Итак, началась моя новая жизнь на освобожденной от фашистов территории, третья жизнь в моей биографии.
Я ничего не знала о судьбе мамы и брата, живы ли они, что произошло с ними за этот год, что мы расстались. Потом я узнала, что мой братик Мишенька в ноябре 1943 года еще с одним парнишкой перешли через фронт, брата взяли к себе разведчики, он стал "сыном полка", участвовал в боях, а в конце марта 1944 года, после освобождения Монастырища заехал верхом на коне повидать маму. Мама рыдала, просила его не оставлять ее, ведь о моей судьбе еще не было ничего известно. Командир велел ему остаться дома.
Я вошла в эту хату, где оставила маму и братика, 30 апреля 1944 года, и эту встречу трудно пересказать словами.
Потом я оформила партизанские документы в Киеве в Штабе партизанского движения. Год работала на сахарном заводе. Меня неоднократно вызывали в КГБ, спрашивали о том, как и почему я осталась жива. Было заведено целое дело, и где бы я ни жила в последующие годы, до самой смерти Сталина, до 1953 года, меня тревожили, брали на испуг, предлагая сотрудничество, а за отказ угрожали.
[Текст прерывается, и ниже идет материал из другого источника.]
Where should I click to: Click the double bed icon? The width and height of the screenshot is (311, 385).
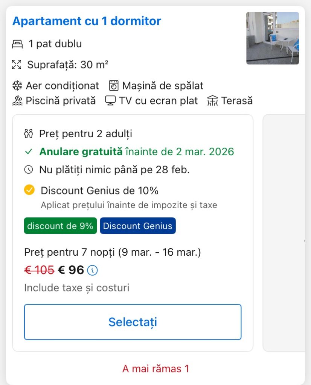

Но я и здесь выстояла, хота мои лучшие мечты и надежды омрачались.
Все же судьба была ко мне благосклонна. В 1945 году я поступила в юридический институт в Москве. Меня нашел мой суженый, тот человек, с которым нас озарила вспышка любви перед самой войной. Это мой муж - Эммануэль Зайцев. У нас две дочери и два внука. Оба мы стали адвокатами. Много лет проработали в Винницкой коллегии адвокатов. Муж был даже членом Правления Союза адвокатов СССР до августа 1991 года — до нашей репатриации в Израиль.
Нынче минуло 9 лет нашей жизни в Израиле. В 1997 году мы с мужем отметили золотую свадьбу, на которую приехали наши друзья из разных городов Израиля, а также из Воронежа и Алма-Аты, из Украины и Америки.
Старший внук уже отслужил в Армии Обороны Израиля, он теперь студент Иерусалимского университета. Младший внук уже второй год служит в армии.
Мы с мужем за это время поездили немного по миру, были в Европе и в Америке, много повидали. Но никогда не жалеем о своем выборе.